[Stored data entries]
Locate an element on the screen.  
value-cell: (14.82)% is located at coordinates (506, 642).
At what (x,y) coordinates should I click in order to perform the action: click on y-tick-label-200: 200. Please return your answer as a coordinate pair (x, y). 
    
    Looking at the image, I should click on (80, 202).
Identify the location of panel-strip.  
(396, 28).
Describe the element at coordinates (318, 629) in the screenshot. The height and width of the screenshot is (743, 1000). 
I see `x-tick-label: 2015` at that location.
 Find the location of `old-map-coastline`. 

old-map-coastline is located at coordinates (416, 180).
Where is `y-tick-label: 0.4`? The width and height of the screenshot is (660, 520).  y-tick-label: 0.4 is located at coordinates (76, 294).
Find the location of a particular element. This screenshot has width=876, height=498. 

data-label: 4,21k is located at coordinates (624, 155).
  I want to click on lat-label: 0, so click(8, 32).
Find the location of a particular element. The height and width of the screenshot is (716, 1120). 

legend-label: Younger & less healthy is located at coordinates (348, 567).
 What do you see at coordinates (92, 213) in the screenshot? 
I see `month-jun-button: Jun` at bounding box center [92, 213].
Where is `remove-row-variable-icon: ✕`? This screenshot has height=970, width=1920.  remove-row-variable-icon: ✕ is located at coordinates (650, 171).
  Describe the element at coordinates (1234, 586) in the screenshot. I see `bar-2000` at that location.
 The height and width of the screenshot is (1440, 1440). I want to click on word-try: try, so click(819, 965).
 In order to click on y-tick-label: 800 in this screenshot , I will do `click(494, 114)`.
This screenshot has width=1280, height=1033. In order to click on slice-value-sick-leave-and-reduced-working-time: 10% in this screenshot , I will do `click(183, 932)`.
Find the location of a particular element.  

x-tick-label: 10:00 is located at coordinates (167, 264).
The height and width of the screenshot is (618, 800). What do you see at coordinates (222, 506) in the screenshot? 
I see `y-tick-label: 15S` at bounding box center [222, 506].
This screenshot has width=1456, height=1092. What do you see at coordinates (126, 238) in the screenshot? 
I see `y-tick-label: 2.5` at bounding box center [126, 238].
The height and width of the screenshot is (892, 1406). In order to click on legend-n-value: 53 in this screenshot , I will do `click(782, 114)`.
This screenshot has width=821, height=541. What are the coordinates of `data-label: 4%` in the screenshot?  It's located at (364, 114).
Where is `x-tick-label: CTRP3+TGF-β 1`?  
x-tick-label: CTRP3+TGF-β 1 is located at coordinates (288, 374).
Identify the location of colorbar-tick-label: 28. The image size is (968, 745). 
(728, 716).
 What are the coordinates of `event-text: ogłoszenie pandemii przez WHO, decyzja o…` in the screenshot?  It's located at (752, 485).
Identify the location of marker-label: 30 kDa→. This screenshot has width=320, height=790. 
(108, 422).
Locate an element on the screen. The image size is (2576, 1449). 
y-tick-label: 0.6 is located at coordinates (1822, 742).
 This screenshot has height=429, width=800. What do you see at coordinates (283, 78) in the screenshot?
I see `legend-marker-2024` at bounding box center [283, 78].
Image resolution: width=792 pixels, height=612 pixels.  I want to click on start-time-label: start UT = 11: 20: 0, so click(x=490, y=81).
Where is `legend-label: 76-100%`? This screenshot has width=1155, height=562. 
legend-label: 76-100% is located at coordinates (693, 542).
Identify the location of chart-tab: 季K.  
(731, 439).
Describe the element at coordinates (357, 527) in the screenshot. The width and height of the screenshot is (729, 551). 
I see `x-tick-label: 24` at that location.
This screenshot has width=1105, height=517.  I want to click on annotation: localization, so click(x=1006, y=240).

### WHAT YOU WILL DO
Copy out, word for word, the stretch of the records from the line containing "at (752, 485)." through the line containing "(108, 422).".

### ANSWER SECTION
 What are the coordinates of `event-text: ogłoszenie pandemii przez WHO, decyzja o…` in the screenshot?  It's located at (752, 485).
Identify the location of marker-label: 30 kDa→. This screenshot has width=320, height=790. 
(108, 422).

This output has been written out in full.